--- Dataset extract ---
# # # #

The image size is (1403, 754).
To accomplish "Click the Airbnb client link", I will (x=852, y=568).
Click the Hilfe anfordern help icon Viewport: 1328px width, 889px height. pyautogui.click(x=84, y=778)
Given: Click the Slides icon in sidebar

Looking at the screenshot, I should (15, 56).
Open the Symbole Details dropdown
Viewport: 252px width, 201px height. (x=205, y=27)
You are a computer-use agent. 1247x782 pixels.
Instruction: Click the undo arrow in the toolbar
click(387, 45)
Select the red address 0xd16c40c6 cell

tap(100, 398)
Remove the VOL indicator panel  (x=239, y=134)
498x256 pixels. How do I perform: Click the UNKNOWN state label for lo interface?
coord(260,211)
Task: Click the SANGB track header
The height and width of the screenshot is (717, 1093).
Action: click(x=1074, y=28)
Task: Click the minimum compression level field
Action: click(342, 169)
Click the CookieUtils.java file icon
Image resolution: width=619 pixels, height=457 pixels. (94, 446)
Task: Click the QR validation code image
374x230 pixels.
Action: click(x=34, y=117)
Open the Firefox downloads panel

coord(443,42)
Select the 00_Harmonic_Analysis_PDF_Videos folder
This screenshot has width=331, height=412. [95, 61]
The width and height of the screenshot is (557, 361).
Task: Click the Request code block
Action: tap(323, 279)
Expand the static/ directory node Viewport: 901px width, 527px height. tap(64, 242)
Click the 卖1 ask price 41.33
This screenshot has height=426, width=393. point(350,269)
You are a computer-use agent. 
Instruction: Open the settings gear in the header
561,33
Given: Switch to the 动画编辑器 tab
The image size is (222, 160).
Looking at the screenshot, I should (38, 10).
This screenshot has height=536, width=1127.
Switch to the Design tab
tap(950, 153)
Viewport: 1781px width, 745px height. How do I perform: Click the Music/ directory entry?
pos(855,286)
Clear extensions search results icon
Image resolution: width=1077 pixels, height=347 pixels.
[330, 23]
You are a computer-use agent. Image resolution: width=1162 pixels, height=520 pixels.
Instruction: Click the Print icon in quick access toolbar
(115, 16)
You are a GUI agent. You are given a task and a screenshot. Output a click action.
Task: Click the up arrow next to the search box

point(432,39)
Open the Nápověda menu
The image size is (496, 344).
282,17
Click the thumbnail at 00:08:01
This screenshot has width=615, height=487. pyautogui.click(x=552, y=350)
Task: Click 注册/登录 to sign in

# # # #

Copy the records above line for line, with no changes.

--- Expected answer ---
The image size is (1403, 754).
To accomplish "Click the Airbnb client link", I will (x=852, y=568).
Click the Hilfe anfordern help icon Viewport: 1328px width, 889px height. pyautogui.click(x=84, y=778)
Given: Click the Slides icon in sidebar

Looking at the screenshot, I should (15, 56).
Open the Symbole Details dropdown
Viewport: 252px width, 201px height. (x=205, y=27)
You are a computer-use agent. 1247x782 pixels.
Instruction: Click the undo arrow in the toolbar
click(387, 45)
Select the red address 0xd16c40c6 cell

tap(100, 398)
Remove the VOL indicator panel  (x=239, y=134)
498x256 pixels. How do I perform: Click the UNKNOWN state label for lo interface?
coord(260,211)
Task: Click the SANGB track header
The height and width of the screenshot is (717, 1093).
Action: click(x=1074, y=28)
Task: Click the minimum compression level field
Action: click(342, 169)
Click the CookieUtils.java file icon
Image resolution: width=619 pixels, height=457 pixels. (94, 446)
Task: Click the QR validation code image
374x230 pixels.
Action: click(x=34, y=117)
Open the Firefox downloads panel

coord(443,42)
Select the 00_Harmonic_Analysis_PDF_Videos folder
This screenshot has width=331, height=412. [95, 61]
The width and height of the screenshot is (557, 361).
Task: Click the Request code block
Action: tap(323, 279)
Expand the static/ directory node Viewport: 901px width, 527px height. tap(64, 242)
Click the 卖1 ask price 41.33
This screenshot has height=426, width=393. point(350,269)
You are a computer-use agent. 
Instruction: Open the settings gear in the header
561,33
Given: Switch to the 动画编辑器 tab
The image size is (222, 160).
Looking at the screenshot, I should (38, 10).
This screenshot has height=536, width=1127.
Switch to the Design tab
tap(950, 153)
Viewport: 1781px width, 745px height. How do I perform: Click the Music/ directory entry?
pos(855,286)
Clear extensions search results icon
Image resolution: width=1077 pixels, height=347 pixels.
[330, 23]
You are a computer-use agent. Image resolution: width=1162 pixels, height=520 pixels.
Instruction: Click the Print icon in quick access toolbar
(115, 16)
You are a GUI agent. You are given a task and a screenshot. Output a click action.
Task: Click the up arrow next to the search box

point(432,39)
Open the Nápověda menu
The image size is (496, 344).
282,17
Click the thumbnail at 00:08:01
This screenshot has width=615, height=487. pyautogui.click(x=552, y=350)
Task: Click 注册/登录 to sign in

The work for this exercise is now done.